Le 18 septembre 2010, à l’aube, sur les côtes anglaises, on le pose délicatement dans l’eau, équipé de ses seules prothèses de jambes. A ses côtés, un bateau. A son bord Suzana, l’entraineuse, 2 nageurs expérimentés, 1 médecin et l’huissier. “Et là, je me mets à nager comme un fou. La vitesse du courant est de 12 km/h, j’avance à 2,5 km/h. Mes pulsations cardiaques montent à 170, j’ai du mal à respirer. Mon équipe est en panique totale. Au bout d’une heure et demie, j’arrive enfin à m’extraire des côtes et prend mon rythme de croisière. Au milieu de la Manche, je suis malade, j’ai des coliques, j’ai froid. Les 2 nageurs m’engueulent, me remotivent. L’un d’eux se jette à l’eau pour m’accompagner sans jamais me toucher. L’huissier veille. «Allez Philippe, tu vas y arriver, reprends le rythme», me hurle-t’il. C’est sans doute ça qu’on appelle le fameux dépassement de soi. Et si on était 2 au début, Suzana et moi, c’est comme si j’entendais me crier dessus, là, dans la flotte, les 200 personnes qui ont participé à l’aventure: “Eh mon gars, on t’a fait confiance. Vas au bout !”. Je suis arrivé en pleine tempête, de nuit. Des vagues énormes.

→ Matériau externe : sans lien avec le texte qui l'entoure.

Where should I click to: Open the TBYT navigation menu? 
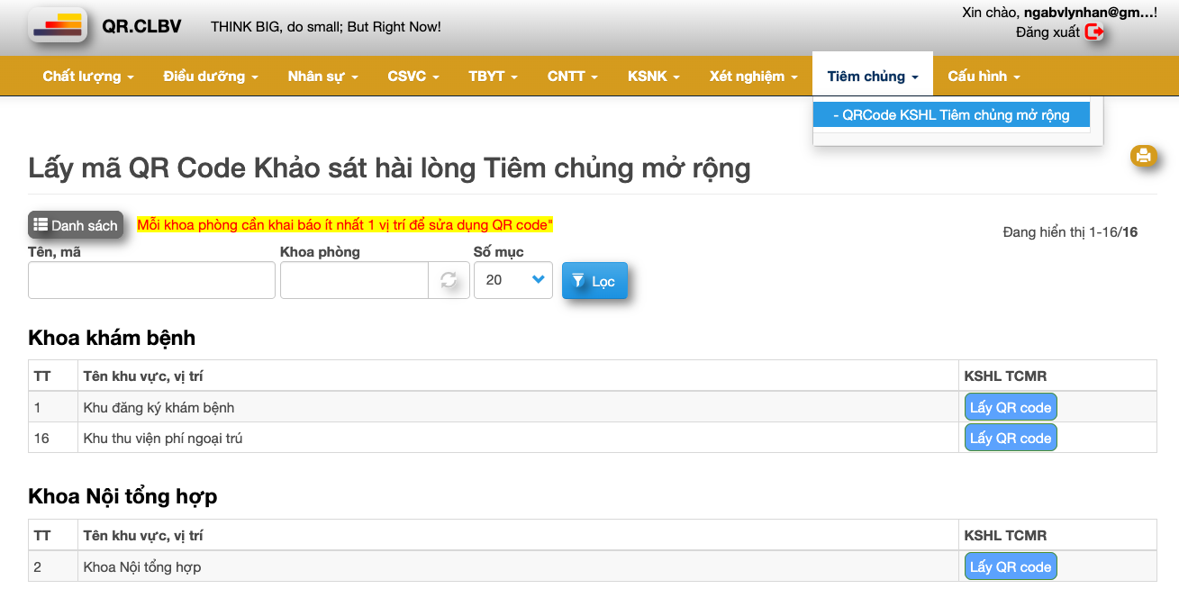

Je ne maîtrisais plus rien et me serais écrasé sur la paroi de la falaise si les 2 nageurs ne m’avaient retenu par les prothèses, in extremis. C’est juste à ce moment-là que j’ai entendu: papa, t’es le plus fort du monde. On t’aime !!” Sur le bateau, tout le monde pleure. “Je comprends alors que je n’ai pas traversé la Manche à la nage. « On » a traversé la manche à la nage et « on » a réussi.”

Y’a t’il encore des objectifs impossibles pour vous ? Moi, plus aucun. Et depuis que j’en ai pris conscience, je vole… et mes fesses, en quelques semaines, ne sont même plus bleues.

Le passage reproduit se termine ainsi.